Minka steps forward, meeting the woman’s eyes, and notnotinterferes. “Yes, Mrs. Patterson. I’m Chief Medical Examiner, Minka Mayet. We met two days ago, but it was brief, and you’ve had a lot—”

“Do you know when we can bury Jason?” She gulps down fresh air and hiccups when it catches in her throat. “Everyone is calling me, but I don’t know what to say, because you haven’t released him from your office yet.”

“Soon.” She comes forward another step—interfering—and takes Whitney’s hands in hers. “Just as soon as the detectives clear him, I’ll help you make the arrangements.”

“The detect—”

“But I’ve been careful with him,” she pushes on when ‘when the detectives clear him,’ seems to upset her. “I have staff inside my building twenty-four hours a day, and I promise you, he’s being taken care of to the very best of our abilities.”

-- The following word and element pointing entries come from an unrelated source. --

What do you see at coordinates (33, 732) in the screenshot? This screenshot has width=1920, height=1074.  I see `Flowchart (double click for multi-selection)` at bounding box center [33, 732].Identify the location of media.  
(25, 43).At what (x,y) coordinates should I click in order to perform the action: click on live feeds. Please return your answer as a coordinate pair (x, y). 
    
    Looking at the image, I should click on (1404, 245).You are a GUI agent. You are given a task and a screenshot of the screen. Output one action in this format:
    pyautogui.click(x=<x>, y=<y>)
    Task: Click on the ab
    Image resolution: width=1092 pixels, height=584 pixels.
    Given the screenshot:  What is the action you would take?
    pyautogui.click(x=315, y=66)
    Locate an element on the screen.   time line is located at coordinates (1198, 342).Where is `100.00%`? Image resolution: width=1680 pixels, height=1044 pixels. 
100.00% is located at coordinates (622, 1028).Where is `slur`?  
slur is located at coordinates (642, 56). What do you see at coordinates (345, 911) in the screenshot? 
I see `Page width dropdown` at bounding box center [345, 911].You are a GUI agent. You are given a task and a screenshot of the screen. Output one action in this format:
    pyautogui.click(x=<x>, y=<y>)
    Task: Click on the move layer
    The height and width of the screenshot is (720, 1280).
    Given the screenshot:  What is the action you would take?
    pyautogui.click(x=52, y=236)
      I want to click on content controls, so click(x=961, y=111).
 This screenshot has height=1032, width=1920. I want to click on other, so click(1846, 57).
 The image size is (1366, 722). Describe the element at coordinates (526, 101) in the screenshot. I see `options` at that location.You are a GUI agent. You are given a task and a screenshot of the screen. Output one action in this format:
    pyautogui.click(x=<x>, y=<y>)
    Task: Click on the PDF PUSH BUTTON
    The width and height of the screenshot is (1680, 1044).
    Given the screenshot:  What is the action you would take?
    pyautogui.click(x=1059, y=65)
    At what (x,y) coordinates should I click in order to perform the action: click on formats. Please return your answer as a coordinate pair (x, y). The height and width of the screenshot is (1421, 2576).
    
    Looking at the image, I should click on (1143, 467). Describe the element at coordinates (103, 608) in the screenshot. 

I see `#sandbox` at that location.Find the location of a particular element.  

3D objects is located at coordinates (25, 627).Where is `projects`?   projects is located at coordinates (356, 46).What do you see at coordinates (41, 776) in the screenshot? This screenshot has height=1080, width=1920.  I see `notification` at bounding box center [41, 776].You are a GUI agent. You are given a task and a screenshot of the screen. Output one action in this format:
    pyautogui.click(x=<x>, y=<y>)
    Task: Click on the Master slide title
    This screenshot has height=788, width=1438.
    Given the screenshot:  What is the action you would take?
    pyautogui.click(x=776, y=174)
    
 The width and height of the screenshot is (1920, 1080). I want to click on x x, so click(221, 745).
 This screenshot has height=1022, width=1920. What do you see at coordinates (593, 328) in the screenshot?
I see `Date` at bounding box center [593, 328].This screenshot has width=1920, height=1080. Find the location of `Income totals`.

“Maybe don’t try so hard,” Jace, the teen, interjects angrily. He stands taller when we look his way, and puffs his chest forward.Man of the house. “My dad cheated on my mom,” he grits out. “He made a promise when they got married, and he broke it.”

“Jace,” Whitney starts. “Honey…”

“If you wanna fuck around, eventually, you’re gonna find out what happens.” He looks up and meets my eyes. “I can grieve my dad’s death but still be angry he’s a dick, right?”

“Yeah.” I work hard not to think of my own father. A death I somewhat, somehow, somewhere deep in my psyche, grieve. But that doesn’t mean I’m not brutally aware of the fact he was a dick. “Yeah, you can feel those things, Jace. They’re valid.”

“I want you to find her for what she did,” he murmurs. “Because she killed a person. But maybe you could go easy on her, too. Because she’s having a baby.” His voice breaks. “She’s having my sister.”

“Oh god.” Devastated, Whitney drops her face and sobs. “Oh my god.”

“It’s not the baby’s fault her father’s a prick and her mom did something crazy. So…” He lifts his shoulders, then lets them drop heavily. “I dunno. Maybe she was always crazy and she deserves to be in trouble. But maybe he made her that way, too, ya know? Because he was a dick.”

“Maybe.” I take a step back, discretely wrapping my finger in the loop of Minka’s jeans to pull her away too. If I’m going, she’s coming with me. “Can I start with you, Mrs. Patterson? Detective Fletcher can talk to Jace. Then we’ll switch.”

“Yep.” Fletch gestures toward his left. “Come on, bud. We’ll get this done so you can go back inside and get some breakfast. Waking up so early on a Sunday is practically criminal, huh?”

He chuckles. Just one single bubble in the back of his throat. But it quickly ends with tears on his cheeks and his hair flopping onto his brow. “Okay.”

While Fletch’s phone trills and he takes it out to study the screen with a scowl, they walk toward the porch together and leave us to our work.

* * *

“Ihave no clue why the hell she was there.” I keep Minka’s hand in mine and walk through our apartment door around lunchtime.

After interviews conducted, statements taken, neighbors canvassed, fingerprints pulled from the Pattersons’ front door and window, and a meal served to-go by a grieving widow who is equal parts distressed that her husband is dead, and enraged that he was a piece of shit, Minka and I—and Fletch too—have no choice but to sit back and wait.

For street footage to come back and give us a plate.

For facial recognition software to pull her identity when she ran a red escaping the Pattersons’ street.

For prints to come back, and for our tech team to find out Molly Jensen’s real identity.

Homicide investigations are rarely high octane, go-go-go, running around a city and chasing down a killer.

Most often, it’s waiting for reports and writing a million others.